L’ouvrage de Brahimi El-Mili, haletant et ponctuel, ne nous laisse aucun répit, aucune illusion et sa sentence est oppressante : le «bouteflikisme» a engendré une nouvelle engeance, celle qui ne ressent pas le poids de l’infamie et qui est disposée à tous les crimes, pourvu qu’ils ne requièrent aucun courage. Comment, dès lors, ne pas s’interroger, à la lecture des condamnations qui ont ponctué les procès de certains d’entre ces criminels, sur la réalité du principe qui fonde toute bonne justice, celui de la proportionnalité de la peine aux dommages causés.

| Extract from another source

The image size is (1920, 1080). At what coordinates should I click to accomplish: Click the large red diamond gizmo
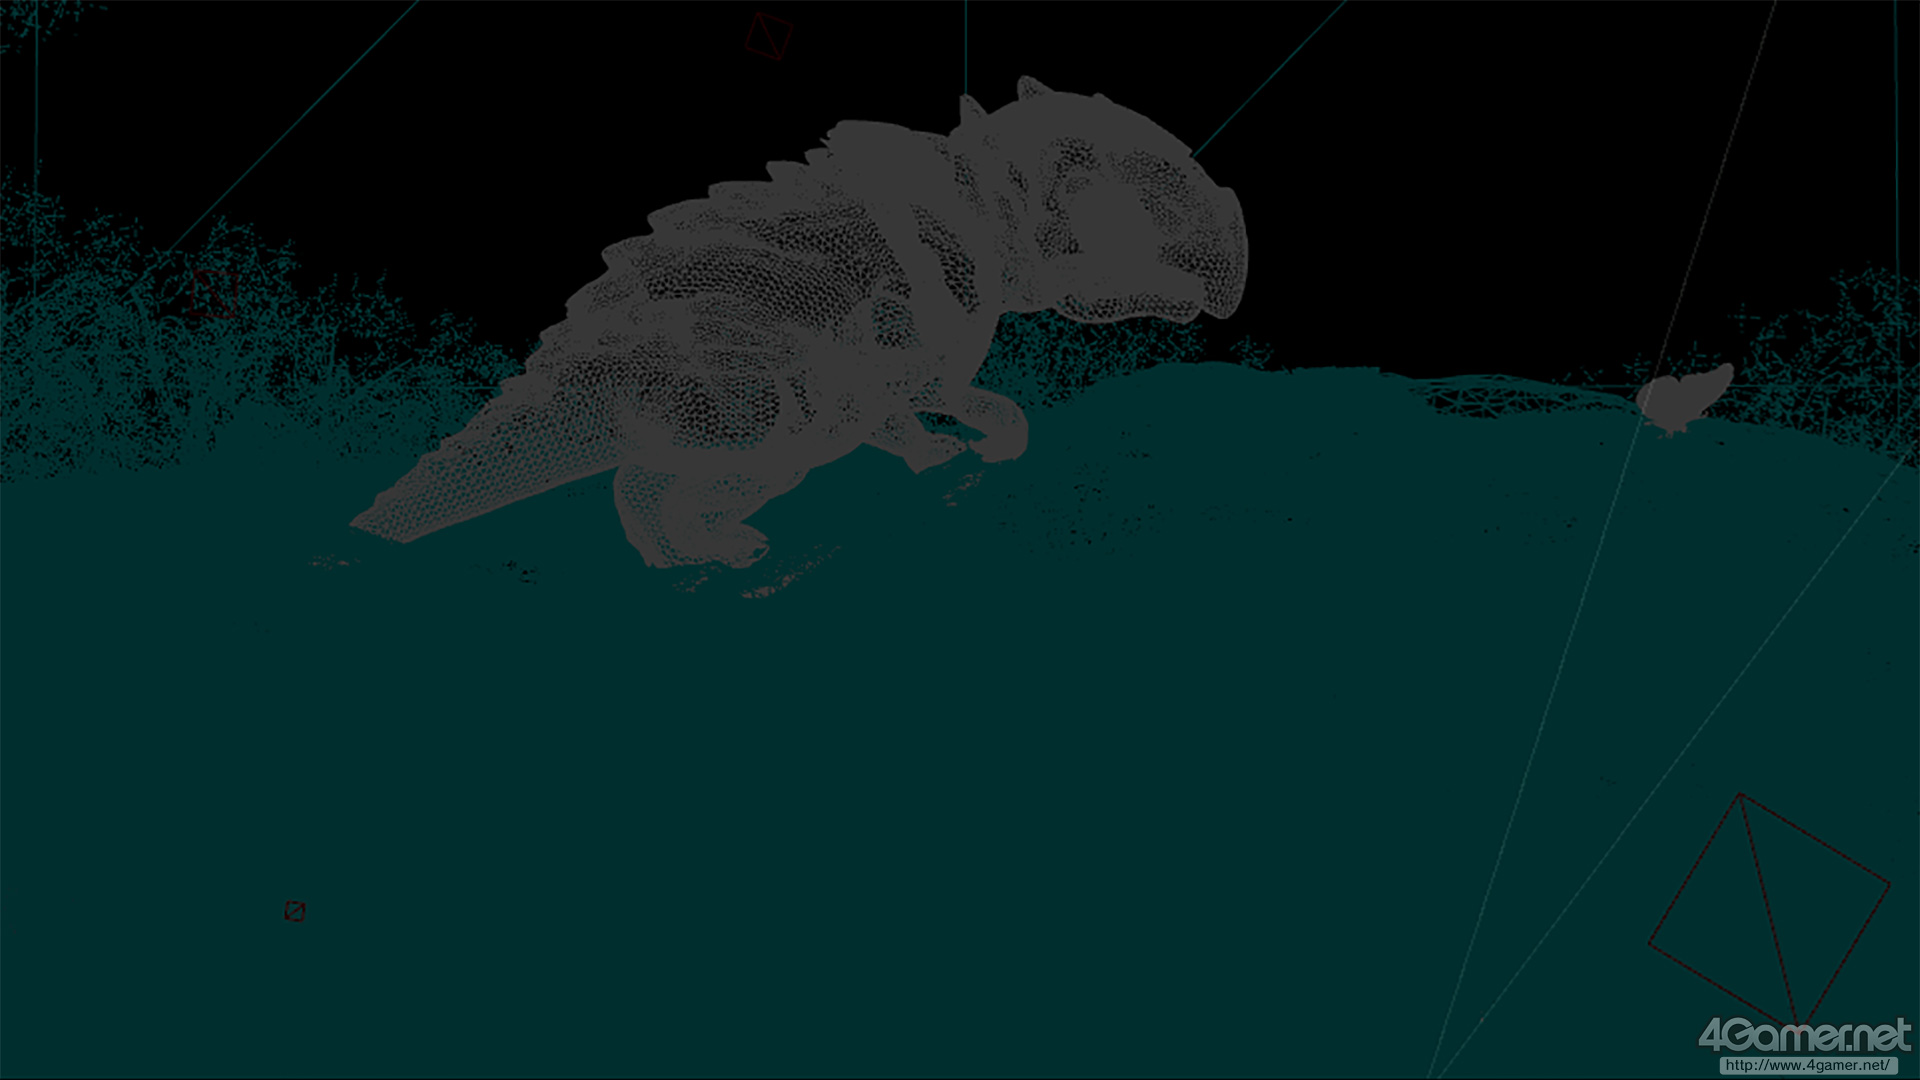click(1768, 910)
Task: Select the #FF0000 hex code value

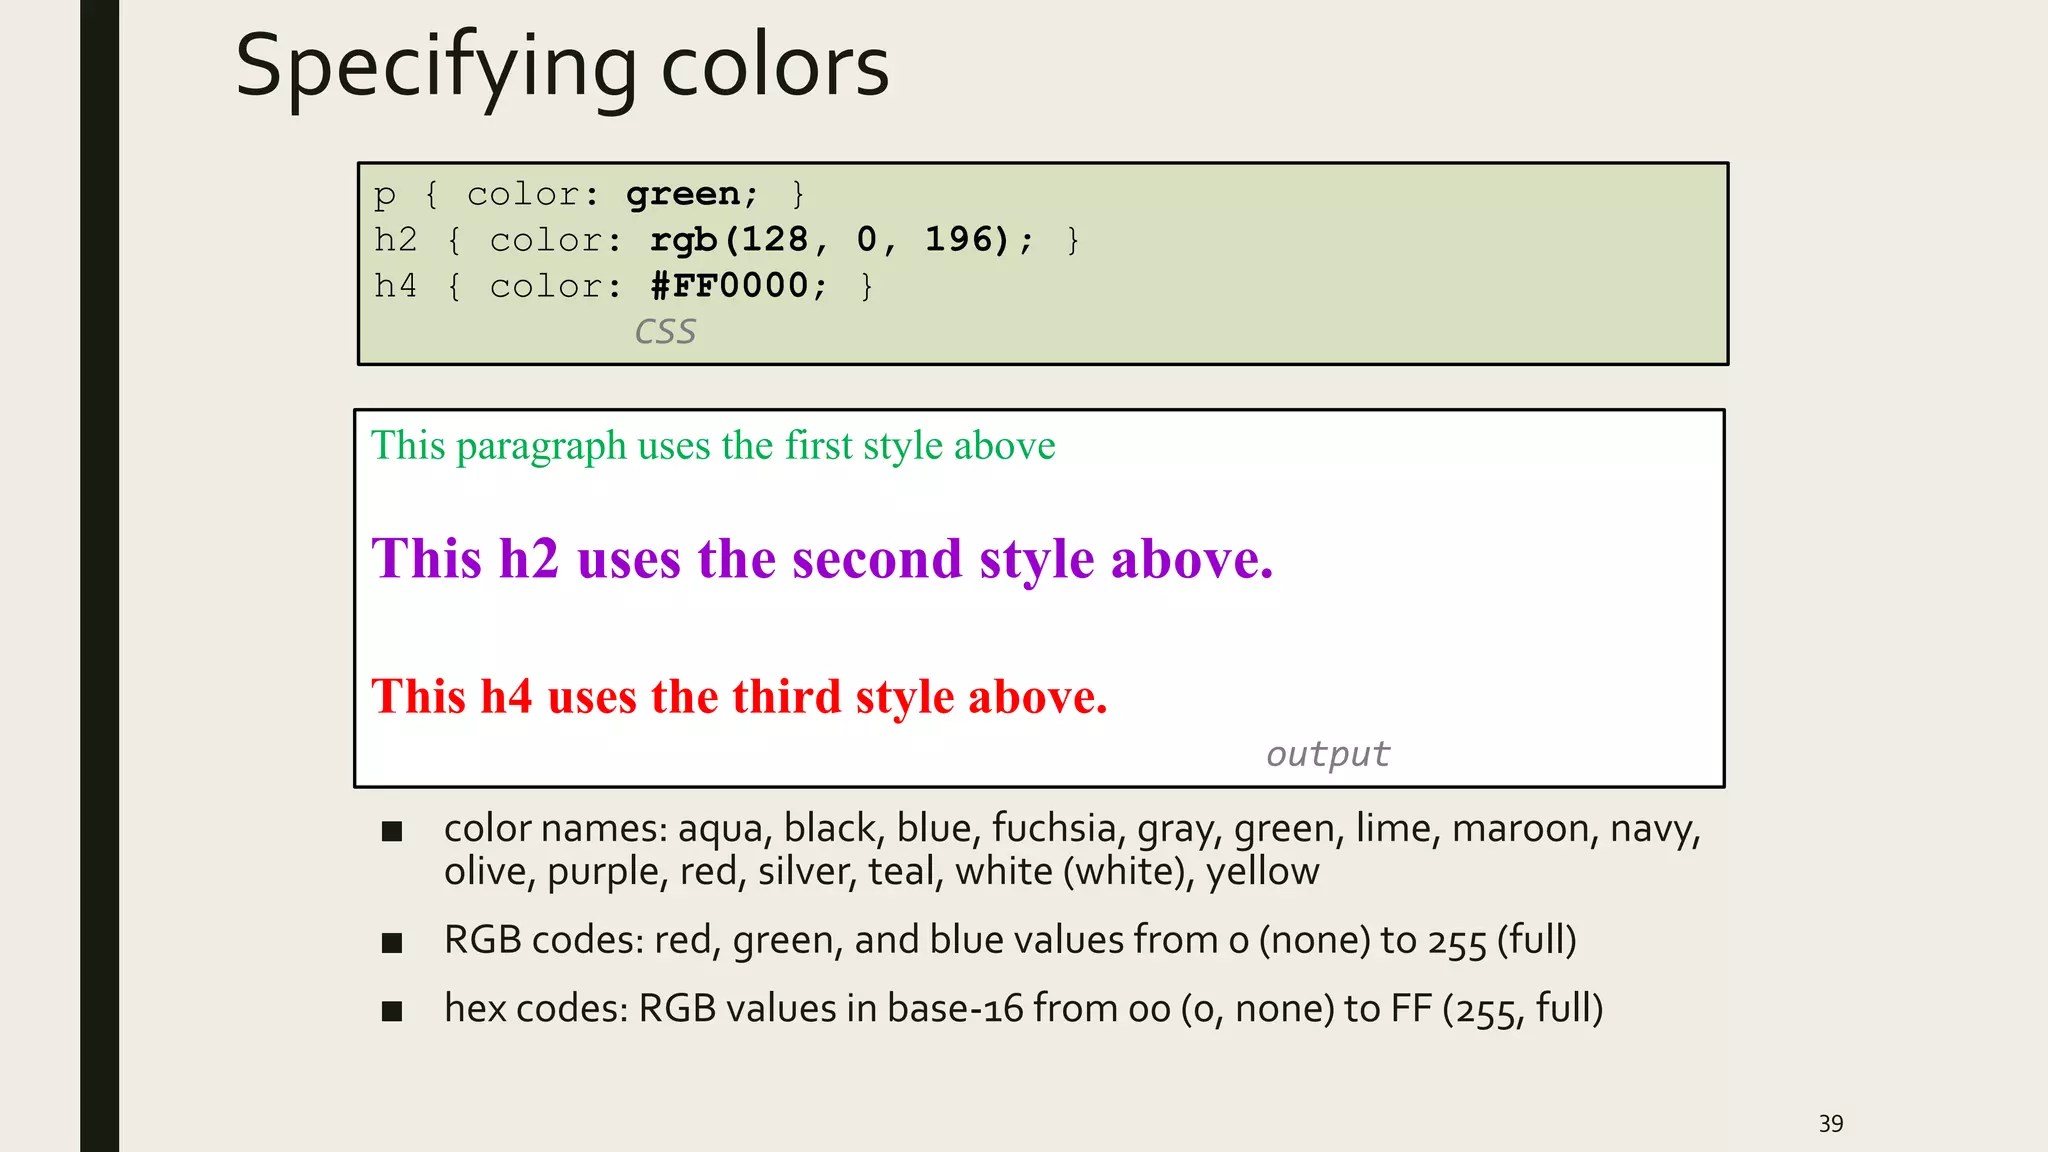Action: coord(738,286)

Car, à l’énoncé des sanctions, on comprend qu’il suffit d’emprisonner aux frais de la communauté, pour une durée relativement éphémère, de confisquer les biens apparents, de prescrire une contravention symbolique et de réclamer, sans espoir d’être entendus, les sommes transférées à l’étranger et les biens qu’elles ont permis d’acquérir, pour réparer les sévices qui ont été infligés aux Algériens.
Il en faudra davantage, bien davantage, pour extirper le mal du ventre de la bête et cicatriser les plaies infligées à la patrie.
M. B.
(1) France-Algérie, 50 ans d’histoires secrètes, tomes I et II, paru aux éditions Fayard.